Für seine beiden Söhne ist er dabei das grösste Vorbild. Das hat weniger mit seiner Vorgeschichte als Judoka, sondern vielmehr mit dramatischen Familienumständen zu tun. Während des zweiten Tschetschenienkriegs sind die Batsievs im Jahr 2001 in die Schweiz geflohen. «Für uns war die Situation lebensgefährlich geworden», erzählt Elbrus. Gemeinsam mit seiner Frau Ovlaz und dem damals neun Monate alten Adam fanden sie via Kreuzlingen nach Luzern. Elbrus studierte Geschichte und arbeitet heute für das Sozialamt im Kanton Zug. «Wir sind der Schweiz sehr dankbar. Es geht mir nicht darum, zu schleimen, wenn ich sage: Für uns ist es hier tipptopp gelaufen», sagt Elbrus Batsiev und er betont: «Wenn meine Söhne die Schweiz im Ausland vertreten und dort etwas erreichen, würde mich das sehr freuen.»

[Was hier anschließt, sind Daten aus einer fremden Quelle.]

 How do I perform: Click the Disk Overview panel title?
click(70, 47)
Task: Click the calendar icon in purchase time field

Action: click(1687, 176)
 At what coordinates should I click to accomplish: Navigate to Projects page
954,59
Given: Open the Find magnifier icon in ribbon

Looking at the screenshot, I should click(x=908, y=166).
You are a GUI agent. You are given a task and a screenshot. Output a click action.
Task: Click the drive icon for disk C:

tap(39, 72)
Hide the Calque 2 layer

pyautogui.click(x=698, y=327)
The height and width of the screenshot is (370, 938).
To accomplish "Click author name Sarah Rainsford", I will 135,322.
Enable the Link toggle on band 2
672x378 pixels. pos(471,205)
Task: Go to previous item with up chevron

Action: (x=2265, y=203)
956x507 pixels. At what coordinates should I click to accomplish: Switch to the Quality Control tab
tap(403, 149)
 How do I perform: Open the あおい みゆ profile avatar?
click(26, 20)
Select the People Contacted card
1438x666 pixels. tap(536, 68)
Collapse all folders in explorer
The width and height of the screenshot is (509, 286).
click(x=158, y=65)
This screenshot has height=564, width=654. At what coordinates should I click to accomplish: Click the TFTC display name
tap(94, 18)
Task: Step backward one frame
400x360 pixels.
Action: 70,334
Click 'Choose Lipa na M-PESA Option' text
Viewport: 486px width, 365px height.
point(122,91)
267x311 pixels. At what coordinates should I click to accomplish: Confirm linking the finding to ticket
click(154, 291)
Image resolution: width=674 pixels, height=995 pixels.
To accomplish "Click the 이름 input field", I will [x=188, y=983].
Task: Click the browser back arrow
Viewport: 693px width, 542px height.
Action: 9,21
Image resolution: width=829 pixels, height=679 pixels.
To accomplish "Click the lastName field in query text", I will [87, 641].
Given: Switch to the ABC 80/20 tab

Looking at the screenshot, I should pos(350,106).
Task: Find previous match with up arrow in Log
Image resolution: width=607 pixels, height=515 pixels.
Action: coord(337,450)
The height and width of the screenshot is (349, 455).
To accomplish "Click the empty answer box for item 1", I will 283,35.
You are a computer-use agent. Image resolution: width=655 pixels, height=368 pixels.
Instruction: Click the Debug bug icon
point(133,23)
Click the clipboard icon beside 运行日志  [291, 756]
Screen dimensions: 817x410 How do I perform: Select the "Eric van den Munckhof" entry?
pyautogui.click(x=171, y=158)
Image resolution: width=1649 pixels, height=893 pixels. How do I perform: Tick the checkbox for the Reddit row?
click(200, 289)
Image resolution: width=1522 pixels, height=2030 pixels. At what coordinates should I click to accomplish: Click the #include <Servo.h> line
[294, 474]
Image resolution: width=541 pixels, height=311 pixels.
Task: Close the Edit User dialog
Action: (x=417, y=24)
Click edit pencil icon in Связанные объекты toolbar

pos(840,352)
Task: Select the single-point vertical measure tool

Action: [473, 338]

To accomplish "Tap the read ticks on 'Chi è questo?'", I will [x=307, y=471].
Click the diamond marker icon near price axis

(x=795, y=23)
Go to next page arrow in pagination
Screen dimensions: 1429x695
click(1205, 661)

Den eigenen Weg verfolgen, auch wenn sich einem mitunter grosse Hindernisse in den Weg stellen – dieser Maxime folgen Adam und Magomed im Judo. Mittlerweile trainieren sie vor allem im Leistungszentrum in Brugg und rüsten sich für höhere Aufgaben. «Nächstes Jahr möchte ich an der EM und im Europacup Medaillen gewinnen. Und ich strebe nach dem schwarzen Gürtel», sagt der 18-jährige Adam. «Ich möchte mich erstmals für einen Europacup qualifizieren», sagt sein drei Jahre jüngerer Bruder. Gut möglich, dass künftig noch viele Gegner der Batsievs wieder flach auf dem Rücken landen.